Last week we reported on an 8-month long blockade in Canada against logging company Teal Jones Group now the protesters have set up a new blockade over the Easter weekend after the BC Supreme Court granted Teal Jones an injunction that would allow the arrest and removal of protesters. Sources: Timberbiz, Times Colonist

Protesters with the Rainforest Flying Squad said that Teal Jones has not yet served them with the injunction at Caycuse nor the Fairy Creek area near Port Renfrew, but they are ready to defy the order and face arrest. They said they “will not back down until the area is saved.”

The group is calling on Premier John Horgan to implement the recommendations of the Old Growth Strategic Review and to defer logging in the Caycuse Valley and all other at-risk old-growth forests.

The new blockade severs access to six approved cut-blocks in the Caycuse watershed. Teal Jones has been logging there for several years.

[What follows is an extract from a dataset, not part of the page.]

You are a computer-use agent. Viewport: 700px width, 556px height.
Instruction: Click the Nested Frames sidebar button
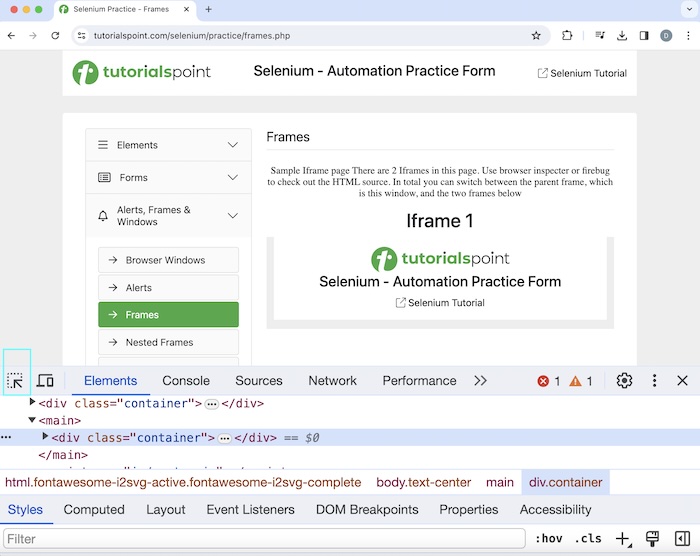(168, 342)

“These ancient, coastal rainforest trees, growing in fertile valley bottoms, are among the biggest on the planet,” Joshua Wright, a spokesman for the Rainforest Flying Squad, said in a statement. “It’s a huge betrayal.”

Over the weekend, falling crews arrived in trucks with saws to work in a new cut area, “but they were peacefully turned away,” the group said.

Demonstrators are also beefing up the blockade at Fairy Creek, where Teal Jones is trying to log about 200 hectares along a ridge above a valley of protected old-growth trees. About 200 protesters are expected to block the access point to the Fairy Creek watershed this week, according to organizers.

That blockade has been in place now for eight months and was the focus of Teal Jones’ injunction application in court. Teal Jones estimates the blockades have jeopardized hundreds of jobs through its workforce chain of fallers to mills.